**Pixel coordinate grounding data:**
____________________

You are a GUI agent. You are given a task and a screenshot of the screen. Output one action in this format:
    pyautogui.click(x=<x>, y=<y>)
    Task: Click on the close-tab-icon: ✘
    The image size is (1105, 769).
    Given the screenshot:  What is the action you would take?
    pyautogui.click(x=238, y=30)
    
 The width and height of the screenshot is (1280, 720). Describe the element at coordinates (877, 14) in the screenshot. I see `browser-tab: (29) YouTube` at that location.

____________________

**Problem:** Quote the material above word for word, with every line unchanged.

**Result below:**
You are a GUI agent. You are given a task and a screenshot of the screen. Output one action in this format:
    pyautogui.click(x=<x>, y=<y>)
    Task: Click on the close-tab-icon: ✘
    The image size is (1105, 769).
    Given the screenshot:  What is the action you would take?
    pyautogui.click(x=238, y=30)
    
 The width and height of the screenshot is (1280, 720). Describe the element at coordinates (877, 14) in the screenshot. I see `browser-tab: (29) YouTube` at that location.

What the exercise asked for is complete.